After getting your emergency kit and developing your family emergency plan, your next step is to become and stay informed of the potential emergencies that can happen in your area as well as the latest news and developments.
Do you know what natural disasters your neighborhood is at risk for? How would you respond if one hit? What about man-made disasters in your region? Identifying the potential risk and planning for your response means that you and your family will lessen the impact and shorten the time to get your life back on track.

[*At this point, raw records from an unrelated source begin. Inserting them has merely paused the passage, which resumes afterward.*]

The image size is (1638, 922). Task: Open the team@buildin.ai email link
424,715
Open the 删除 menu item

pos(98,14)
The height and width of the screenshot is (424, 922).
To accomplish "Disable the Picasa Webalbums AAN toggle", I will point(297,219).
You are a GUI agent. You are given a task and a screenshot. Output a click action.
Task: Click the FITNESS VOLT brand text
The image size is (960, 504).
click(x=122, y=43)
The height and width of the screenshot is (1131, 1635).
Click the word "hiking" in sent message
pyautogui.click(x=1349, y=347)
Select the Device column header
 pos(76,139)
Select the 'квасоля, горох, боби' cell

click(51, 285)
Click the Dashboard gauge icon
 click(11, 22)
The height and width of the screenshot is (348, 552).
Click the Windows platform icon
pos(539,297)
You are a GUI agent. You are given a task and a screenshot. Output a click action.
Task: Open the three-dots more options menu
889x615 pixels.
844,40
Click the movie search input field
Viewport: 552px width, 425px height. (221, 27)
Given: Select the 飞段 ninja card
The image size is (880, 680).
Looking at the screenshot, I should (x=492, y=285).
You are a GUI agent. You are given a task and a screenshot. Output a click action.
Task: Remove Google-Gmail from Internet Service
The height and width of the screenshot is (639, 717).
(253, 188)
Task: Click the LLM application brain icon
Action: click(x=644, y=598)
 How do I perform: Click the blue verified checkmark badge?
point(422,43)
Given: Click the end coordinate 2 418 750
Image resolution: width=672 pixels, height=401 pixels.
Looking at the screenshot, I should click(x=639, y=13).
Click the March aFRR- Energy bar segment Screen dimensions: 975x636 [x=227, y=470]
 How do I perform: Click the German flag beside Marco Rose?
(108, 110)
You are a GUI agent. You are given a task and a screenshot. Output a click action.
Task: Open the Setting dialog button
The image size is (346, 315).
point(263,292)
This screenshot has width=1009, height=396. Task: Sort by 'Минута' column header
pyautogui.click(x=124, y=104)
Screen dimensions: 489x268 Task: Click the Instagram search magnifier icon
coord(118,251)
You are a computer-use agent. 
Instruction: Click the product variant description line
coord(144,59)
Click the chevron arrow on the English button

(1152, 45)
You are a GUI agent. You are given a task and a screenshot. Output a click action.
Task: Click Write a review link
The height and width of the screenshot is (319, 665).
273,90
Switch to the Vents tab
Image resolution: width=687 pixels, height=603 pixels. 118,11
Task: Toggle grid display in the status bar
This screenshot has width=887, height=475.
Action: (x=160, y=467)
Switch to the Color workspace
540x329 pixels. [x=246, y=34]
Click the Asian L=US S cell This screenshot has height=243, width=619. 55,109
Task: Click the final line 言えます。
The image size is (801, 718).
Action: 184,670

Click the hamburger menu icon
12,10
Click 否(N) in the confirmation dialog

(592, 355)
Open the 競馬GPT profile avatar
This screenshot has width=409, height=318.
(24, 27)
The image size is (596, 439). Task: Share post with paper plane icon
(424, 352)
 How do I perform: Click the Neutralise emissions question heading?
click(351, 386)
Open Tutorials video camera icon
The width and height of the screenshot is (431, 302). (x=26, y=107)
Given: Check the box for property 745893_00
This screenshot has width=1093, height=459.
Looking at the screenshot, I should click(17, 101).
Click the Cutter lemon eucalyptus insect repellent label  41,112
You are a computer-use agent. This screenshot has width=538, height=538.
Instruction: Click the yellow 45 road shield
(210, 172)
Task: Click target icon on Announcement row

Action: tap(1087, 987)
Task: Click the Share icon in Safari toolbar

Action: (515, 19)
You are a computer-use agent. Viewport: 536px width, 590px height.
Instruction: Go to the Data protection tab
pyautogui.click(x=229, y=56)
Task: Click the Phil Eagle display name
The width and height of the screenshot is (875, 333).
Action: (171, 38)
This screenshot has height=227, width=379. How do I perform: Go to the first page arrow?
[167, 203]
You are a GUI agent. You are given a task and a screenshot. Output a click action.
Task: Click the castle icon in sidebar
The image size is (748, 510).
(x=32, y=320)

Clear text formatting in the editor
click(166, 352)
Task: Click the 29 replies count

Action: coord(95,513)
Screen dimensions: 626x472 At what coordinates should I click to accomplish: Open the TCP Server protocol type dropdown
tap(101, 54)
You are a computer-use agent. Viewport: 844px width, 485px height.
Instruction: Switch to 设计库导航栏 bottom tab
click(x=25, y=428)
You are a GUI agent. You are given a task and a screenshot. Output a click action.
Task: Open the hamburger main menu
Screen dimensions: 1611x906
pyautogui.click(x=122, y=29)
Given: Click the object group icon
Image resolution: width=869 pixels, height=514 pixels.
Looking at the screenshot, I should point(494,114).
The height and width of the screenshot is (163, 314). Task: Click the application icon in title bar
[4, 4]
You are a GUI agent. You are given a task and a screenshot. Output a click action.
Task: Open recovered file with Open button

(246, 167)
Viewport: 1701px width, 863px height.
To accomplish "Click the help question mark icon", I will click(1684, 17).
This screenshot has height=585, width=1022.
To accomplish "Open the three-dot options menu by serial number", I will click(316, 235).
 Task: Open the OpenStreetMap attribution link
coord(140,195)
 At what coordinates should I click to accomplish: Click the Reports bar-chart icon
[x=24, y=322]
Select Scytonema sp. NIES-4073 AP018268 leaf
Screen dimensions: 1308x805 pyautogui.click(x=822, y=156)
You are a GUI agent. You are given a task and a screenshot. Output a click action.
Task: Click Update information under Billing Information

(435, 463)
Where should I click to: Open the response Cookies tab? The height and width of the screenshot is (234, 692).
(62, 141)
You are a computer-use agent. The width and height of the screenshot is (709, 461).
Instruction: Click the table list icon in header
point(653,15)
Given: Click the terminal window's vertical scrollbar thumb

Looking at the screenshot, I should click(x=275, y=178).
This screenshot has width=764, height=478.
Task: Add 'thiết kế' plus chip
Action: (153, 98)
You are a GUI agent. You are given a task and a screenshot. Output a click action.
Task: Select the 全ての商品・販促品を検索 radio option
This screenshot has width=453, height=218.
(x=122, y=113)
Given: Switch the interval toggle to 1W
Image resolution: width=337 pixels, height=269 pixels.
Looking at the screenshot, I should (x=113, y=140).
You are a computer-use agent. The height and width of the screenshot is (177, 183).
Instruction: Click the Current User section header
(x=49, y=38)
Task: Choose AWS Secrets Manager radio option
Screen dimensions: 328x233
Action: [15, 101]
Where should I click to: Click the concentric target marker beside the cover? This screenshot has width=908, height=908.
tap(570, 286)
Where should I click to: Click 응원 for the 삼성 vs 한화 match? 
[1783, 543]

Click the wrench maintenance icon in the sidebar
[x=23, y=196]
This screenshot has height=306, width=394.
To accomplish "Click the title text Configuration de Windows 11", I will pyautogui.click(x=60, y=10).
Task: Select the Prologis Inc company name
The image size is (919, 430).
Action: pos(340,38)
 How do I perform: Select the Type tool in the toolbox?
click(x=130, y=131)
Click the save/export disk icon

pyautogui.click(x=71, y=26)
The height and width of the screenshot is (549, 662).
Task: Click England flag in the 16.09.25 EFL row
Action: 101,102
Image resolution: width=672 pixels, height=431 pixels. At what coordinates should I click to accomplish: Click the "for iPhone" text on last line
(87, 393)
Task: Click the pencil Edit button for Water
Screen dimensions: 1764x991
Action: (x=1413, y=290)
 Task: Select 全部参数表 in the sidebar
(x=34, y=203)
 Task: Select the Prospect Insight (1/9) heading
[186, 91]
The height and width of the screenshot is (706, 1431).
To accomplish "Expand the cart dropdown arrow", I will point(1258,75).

Use our collection of disaster information in our Emergency Preparedness Resource Library to get you started. We've also included links to government and non-profit agencies as well as links to our favorite Twitter and Facebook pages.
Did you know...
On June 12, 2009 all full-power broadcast television stations in the United States ceased broadcasting on traditional (analog) airwaves and begin broadcasting only in digital. Digital broadcasting allows television stations to offer improved picture and sound quality and additional channels. An important benefit of the switch to all-digital broadcasting is that it now frees up new parts of the traditional (analog) broadcast spectrum for public safety communications (such as police, fire departments, and rescue squads). Find out more about whether or not you will be impacted by the digital TV (DTV) transition. Visit the Federal Communications Commission web site here http://www.dtv2009.gov/.
Do you know how to prepare for and respond to natural and man-made disasters in your area? Consult our Emergency Preparedness Library for complete information, safety tips, and more.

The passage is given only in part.